Patsy Gilliland is a familiar name in Rocky Mount. She has called the area home for more than 34 years. Most know her as singer, private voice teacher, Tar River Children’s Chorus conductor, worship leader and friend.
In 1984, Gilliland helped establish the Tar River Orchestra and Chorus as a founding board member, and for almost 23 years she has led the Children’s Chorus, one of the TROC’s six musical groups. “It is a calling for me. God has given me training in singing, a real love for young people, and a desire to see our children flourish,” she said when asked why she chooses to invest in area youth and music education.
“I have sung since I could talk,” Patsy said. “My dad was a singer and encouraged me always to sing in church. That was a nurturing, blessed place to start. I took piano lessons for about four years in my youth and then throughout my music education. Scripture says, ‘A man’s gift makes a way for him’, and it has certainly been that way for me.”
Originally from Winston-Salem, Patsy attended R.J. Reynolds High School, where she became known for singing. Finding her passion in music, she began performing in pageants during high school. Gilliland, formerly Patsy Johnson, attended North Carolina Governor’s School for choral music and later, Meredith College, where she graduated with a Bachelor of Arts degree in voice performance. While at Meredith, she was asked to compete in the Miss Raleigh pageant. In 1969, that decision along with much dedication, earned her the crown of Miss Raleigh. Later that year, her success continued as Patsy was named Miss North Carolina. She describes 1969-70 as a whirlwind of appearances, entertaining, parades, speaking engagements and meeting the wonderful people of North Carolina. However, her talent, beauty and success are not what she valued as her highest achievement. “My most fulfilling engagements were speaking to young people in churches about their relationship with God,” she said.
She competed in the Miss America Pageant in Atlantic City, New Jersey in September 1969 and was named a non-finalist talent winner. Patsy Johnson was among the state winners selected to go on the Miss America USO Show to South Vietnam. “I was honored to be able to encourage our soldiers. In fact, one told me afterward that I had saved his life. He had seen so much carnage; he said it was almost more than he could bear.” Just by being at the right place at the right time and sharing her gifts on stage, Patsy had reminded the young soldier of home, and the life he had there. “I love the way God works through us, when we have no idea of what He is doing. That whole year gave me invaluable experiences with people and onstage, that I could not otherwise have had.”

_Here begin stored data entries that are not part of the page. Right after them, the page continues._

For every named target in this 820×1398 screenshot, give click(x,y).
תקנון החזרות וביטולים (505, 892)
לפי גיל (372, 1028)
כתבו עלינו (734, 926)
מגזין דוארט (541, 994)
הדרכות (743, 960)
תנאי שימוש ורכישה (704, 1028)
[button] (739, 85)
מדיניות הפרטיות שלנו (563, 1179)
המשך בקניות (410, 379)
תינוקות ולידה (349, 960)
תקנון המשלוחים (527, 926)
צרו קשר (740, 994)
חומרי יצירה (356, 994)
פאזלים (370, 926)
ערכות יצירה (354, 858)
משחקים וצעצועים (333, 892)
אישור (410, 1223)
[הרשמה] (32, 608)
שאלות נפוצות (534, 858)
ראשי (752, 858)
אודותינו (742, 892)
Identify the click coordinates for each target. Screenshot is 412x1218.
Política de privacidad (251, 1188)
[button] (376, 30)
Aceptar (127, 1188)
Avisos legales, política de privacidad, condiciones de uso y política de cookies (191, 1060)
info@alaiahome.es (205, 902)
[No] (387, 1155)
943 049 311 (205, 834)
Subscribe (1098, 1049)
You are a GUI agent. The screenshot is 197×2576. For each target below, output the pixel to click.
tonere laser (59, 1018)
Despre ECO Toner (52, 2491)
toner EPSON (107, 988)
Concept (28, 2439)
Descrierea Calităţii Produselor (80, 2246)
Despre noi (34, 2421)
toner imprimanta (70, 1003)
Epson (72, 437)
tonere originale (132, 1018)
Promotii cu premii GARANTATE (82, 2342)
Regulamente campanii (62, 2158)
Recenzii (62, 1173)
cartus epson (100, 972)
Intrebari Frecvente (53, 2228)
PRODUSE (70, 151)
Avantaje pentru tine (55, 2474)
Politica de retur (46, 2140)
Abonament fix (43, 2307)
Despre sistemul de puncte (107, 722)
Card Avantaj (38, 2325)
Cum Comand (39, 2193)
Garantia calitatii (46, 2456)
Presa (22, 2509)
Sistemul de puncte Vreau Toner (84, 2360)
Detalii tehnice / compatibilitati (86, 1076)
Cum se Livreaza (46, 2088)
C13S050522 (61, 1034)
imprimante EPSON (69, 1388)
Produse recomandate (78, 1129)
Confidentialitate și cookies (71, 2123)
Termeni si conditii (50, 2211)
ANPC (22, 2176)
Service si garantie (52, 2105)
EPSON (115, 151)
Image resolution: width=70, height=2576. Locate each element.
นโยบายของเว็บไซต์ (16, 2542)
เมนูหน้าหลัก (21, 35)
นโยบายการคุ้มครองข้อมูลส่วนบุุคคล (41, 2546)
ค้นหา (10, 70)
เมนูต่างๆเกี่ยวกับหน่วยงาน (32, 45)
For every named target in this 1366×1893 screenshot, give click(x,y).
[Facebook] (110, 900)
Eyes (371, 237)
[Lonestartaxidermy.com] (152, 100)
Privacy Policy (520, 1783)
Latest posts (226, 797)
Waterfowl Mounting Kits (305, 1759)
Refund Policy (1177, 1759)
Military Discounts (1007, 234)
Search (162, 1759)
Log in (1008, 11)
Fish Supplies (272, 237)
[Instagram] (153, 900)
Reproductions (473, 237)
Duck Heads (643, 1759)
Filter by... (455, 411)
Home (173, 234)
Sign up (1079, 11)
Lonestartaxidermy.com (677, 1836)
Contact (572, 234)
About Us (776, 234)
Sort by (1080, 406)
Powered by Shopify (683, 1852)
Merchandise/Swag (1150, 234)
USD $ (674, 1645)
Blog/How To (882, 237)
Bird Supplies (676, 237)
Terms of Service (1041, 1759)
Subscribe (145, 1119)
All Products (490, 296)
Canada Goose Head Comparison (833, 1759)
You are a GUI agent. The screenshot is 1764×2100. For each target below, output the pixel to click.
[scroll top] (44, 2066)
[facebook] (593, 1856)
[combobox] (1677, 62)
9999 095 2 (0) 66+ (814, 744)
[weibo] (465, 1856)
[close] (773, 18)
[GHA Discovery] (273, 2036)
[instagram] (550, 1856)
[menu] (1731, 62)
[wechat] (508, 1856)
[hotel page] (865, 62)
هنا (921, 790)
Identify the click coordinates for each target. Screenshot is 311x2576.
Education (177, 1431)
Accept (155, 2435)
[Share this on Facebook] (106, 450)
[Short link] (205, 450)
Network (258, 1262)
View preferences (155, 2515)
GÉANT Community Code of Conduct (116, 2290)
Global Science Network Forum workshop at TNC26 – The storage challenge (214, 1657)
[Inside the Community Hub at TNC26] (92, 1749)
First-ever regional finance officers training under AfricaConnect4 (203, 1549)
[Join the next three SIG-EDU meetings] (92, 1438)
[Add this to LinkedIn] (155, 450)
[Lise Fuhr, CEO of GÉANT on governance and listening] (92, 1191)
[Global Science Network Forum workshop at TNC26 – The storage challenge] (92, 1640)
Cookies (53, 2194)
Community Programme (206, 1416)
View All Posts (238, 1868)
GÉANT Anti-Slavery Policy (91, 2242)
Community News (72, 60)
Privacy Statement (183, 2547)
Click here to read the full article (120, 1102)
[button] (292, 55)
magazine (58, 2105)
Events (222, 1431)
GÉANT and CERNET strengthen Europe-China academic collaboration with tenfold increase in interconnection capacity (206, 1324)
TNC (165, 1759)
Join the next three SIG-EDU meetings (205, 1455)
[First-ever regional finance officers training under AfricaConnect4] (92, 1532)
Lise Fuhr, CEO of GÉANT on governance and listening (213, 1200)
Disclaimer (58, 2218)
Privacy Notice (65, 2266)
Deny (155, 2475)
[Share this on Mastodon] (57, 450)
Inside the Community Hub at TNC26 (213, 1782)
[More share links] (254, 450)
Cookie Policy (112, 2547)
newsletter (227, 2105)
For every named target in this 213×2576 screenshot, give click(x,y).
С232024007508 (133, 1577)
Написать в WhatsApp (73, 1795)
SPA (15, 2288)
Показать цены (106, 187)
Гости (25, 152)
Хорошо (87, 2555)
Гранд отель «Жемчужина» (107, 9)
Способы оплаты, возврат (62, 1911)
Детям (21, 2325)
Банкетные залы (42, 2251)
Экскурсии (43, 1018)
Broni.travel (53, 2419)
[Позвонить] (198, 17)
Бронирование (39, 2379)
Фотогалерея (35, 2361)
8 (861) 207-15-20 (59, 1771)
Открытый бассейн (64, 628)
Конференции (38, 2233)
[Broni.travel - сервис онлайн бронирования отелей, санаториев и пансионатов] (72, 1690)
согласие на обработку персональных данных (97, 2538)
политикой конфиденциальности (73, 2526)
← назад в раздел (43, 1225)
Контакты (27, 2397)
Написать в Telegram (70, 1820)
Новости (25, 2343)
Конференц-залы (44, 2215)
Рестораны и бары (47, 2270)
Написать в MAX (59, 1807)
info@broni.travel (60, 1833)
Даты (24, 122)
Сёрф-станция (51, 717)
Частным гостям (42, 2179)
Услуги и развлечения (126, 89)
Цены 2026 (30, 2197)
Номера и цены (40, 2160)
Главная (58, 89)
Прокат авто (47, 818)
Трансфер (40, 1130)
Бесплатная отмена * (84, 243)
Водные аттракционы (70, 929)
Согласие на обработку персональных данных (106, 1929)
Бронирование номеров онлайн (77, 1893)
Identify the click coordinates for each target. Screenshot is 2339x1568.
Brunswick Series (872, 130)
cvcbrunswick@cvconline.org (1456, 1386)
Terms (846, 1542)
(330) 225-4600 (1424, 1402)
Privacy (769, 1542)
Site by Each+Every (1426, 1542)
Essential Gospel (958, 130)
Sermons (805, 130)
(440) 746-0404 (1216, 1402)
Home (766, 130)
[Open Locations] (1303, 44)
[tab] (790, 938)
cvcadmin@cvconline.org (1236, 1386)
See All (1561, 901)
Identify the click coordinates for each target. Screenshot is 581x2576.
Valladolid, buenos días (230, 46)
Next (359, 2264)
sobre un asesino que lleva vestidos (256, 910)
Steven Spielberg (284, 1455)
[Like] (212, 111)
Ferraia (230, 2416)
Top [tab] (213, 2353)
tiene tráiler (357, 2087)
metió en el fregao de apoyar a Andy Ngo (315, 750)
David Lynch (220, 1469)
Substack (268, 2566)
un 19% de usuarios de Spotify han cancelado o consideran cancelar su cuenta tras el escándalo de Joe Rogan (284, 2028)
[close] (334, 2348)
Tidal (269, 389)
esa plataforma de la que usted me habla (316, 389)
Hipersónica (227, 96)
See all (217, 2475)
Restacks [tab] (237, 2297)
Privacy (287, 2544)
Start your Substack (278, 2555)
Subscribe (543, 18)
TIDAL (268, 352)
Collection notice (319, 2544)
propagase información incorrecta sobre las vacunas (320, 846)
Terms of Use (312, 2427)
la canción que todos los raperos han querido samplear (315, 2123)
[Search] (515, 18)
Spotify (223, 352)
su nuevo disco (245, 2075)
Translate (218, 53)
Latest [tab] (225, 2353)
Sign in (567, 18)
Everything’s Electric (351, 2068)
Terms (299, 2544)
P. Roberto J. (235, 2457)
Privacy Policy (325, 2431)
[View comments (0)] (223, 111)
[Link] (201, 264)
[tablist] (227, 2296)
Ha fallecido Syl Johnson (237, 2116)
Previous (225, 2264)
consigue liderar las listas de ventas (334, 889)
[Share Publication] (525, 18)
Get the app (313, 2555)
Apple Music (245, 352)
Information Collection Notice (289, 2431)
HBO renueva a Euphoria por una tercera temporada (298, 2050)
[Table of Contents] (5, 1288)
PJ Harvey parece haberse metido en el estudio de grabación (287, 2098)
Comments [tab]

During graduate school at Indiana University, Patsy met Peter Gilliland, another graduate student, who became her husband. She was a graduate assistant and performed in many operas, musicals and recitals. Peter’s studies took the two to England, where Patsy was involved in church youth leadership while establishing her own career in voice, appearing on BBC Radio and TV. After the couple returned to the United States, Patsy journeyed abroad to perform in places like Holland, Nigeria, and South Korea. Even having traveled and performed for audiences around the globe, Patsy would not trade her experiences in Rocky Mount for anything. “Teaching voice and conducting the Tar River Children’s Chorus have been joys that I never expected, but I see that God has truly given me the desire of my heart! Conducting and teaching allow a multiplication of the gifts I have been given and will go on for generations to come.”
Patsy is right where she wants to be in Rocky Mount, and she encourages others to experience for themselves what the Tar River Orchestra and Chorus have to offer. “We are so blessed to have this national caliber of music in our small city. I want everyone to come and enjoy the wide variety of music we offer.”